- **Exercícios**:
[A] No texto sobre hábitos de informação política, qual porcentagem dos brasileiros prefere as redes sociais como fonte de informação segundo a nova pesquisa da Quaest?
[B] Retorne o trecho do texto sobre hábitos de informação política entre "O Impacto em" e "do que favoráveis.", inclusive.

- **Texto do exercício**:
---*---

Mudança nos Hábitos de Informação Política
Uma pesquisa recente do instituto Quaest, divulgada em janeiro de 2026, apresentou uma reveladora mudança nos hábitos de consumo de informação política entre os brasileiros. De acordo com os dados, a situação do consumo de notícias passou por uma transformação significativa. Em dezembro do ano anterior, 35% dos entrevistados afirmavam que se informavam principalmente pela televisão, enquanto a mesma proporção também se utilizava das redes sociais. Agora, a nova pesquisa mostrou que 39% dos brasileiros preferem as redes sociais como fonte de informação, superando a TV, que caiu para 34%.
Este é um ponto de inflexão importante, já que a série histórica da Quaest, iniciada em maio de 2024, sempre mostrou a televisão como o principal meio de informação. Embora em algumas edições os dois meios estivessem praticamente empatados na margem de erro, o recente levantamento indica uma nova tendência. As próximas rodadas de pesquisa serão cruciais para determinar se essa mudança é um fenômeno duradouro ou apenas uma flutuação passageira.
O Impacto em um Ano Eleitoral
Em um ano eleitoral, essa mudança de hábitos é especialmente relevante. As forças políticas estão se adaptando a novas linguagens e formatos de conteúdo, aproveitando a crescente audiência nas redes sociais. Quando questionados sobre a percepção das notícias relacionadas ao governo Lula, os dados da Quaest mostram uma predominância de respostas que consideram as notícias negativas. A série de pesquisa, que começou em dezembro de 2024, destaca que uma proporção maior de entrevistados vê mais notícias desfavoráveis do que favoráveis.
Percepção Ideológica das Notícias
A interpretação das notícias varia consideravelmente dependendo das preferências políticas dos eleitores. Os apoiadores de Lula, conhecidos como “Lulistas”, e os que se identificam com a “Esquerda não lulista” tendem a receber uma quantidade maior de notícias positivas, com índices que variam de 62% a 54%. Em contraste, os eleitores “Independentes” percebem uma quantidade maior de notícias negativas em relação às positivas, com 45% contra 19%.
A percepção negativa é ainda mais acentuada entre os grupos da “Direita não bolsonarista” e os “Bolsonaristas”. De fato, 76% dos bolsonaristas afirmam ver mais notícias desfavoráveis sobre o governo atual. Esse fenômeno é bem documentado na Ciência Política, onde se observa que eleitores tendem a interpretar o mundo com base em suas preferências e ideologias.

---*---

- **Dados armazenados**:
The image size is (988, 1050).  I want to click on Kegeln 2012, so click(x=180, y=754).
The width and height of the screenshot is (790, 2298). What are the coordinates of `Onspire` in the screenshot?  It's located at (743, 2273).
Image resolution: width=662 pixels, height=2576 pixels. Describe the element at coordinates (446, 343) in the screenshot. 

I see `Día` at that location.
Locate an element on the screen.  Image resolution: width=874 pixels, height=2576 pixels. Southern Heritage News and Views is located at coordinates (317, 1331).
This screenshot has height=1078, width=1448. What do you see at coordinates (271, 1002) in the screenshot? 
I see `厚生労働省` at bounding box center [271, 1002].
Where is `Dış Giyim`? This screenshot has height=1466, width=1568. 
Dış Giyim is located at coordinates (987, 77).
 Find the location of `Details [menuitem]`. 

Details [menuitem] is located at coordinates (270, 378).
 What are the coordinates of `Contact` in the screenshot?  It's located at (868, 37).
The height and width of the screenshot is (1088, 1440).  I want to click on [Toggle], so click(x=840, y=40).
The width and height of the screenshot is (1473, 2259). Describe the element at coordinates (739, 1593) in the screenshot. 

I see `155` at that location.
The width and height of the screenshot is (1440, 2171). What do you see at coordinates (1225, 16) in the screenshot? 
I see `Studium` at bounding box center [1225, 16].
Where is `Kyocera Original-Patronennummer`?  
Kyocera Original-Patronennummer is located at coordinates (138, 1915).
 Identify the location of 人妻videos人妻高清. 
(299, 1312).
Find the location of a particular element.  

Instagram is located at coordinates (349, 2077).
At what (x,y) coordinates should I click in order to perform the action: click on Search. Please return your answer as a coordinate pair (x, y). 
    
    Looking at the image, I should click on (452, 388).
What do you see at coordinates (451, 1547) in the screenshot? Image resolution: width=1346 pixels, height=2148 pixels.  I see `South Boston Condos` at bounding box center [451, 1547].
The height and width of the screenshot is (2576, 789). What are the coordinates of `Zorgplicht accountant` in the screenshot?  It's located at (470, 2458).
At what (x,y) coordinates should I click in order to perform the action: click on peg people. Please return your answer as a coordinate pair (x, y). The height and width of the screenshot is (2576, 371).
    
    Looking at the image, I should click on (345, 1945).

---*---

- **Resultados do exercício**:
[A] 39%

[B]
O Impacto em um Ano Eleitoral
Em um ano eleitoral, essa mudança de hábitos é especialmente relevante. As forças políticas estão se adaptando a novas linguagens e formatos de conteúdo, aproveitando a crescente audiência nas redes sociais. Quando questionados sobre a percepção das notícias relacionadas ao governo Lula, os dados da Quaest mostram uma predominância de respostas que consideram as notícias negativas. A série de pesquisa, que começou em dezembro de 2024, destaca que uma proporção maior de entrevistados vê mais notícias desfavoráveis do que favoráveis.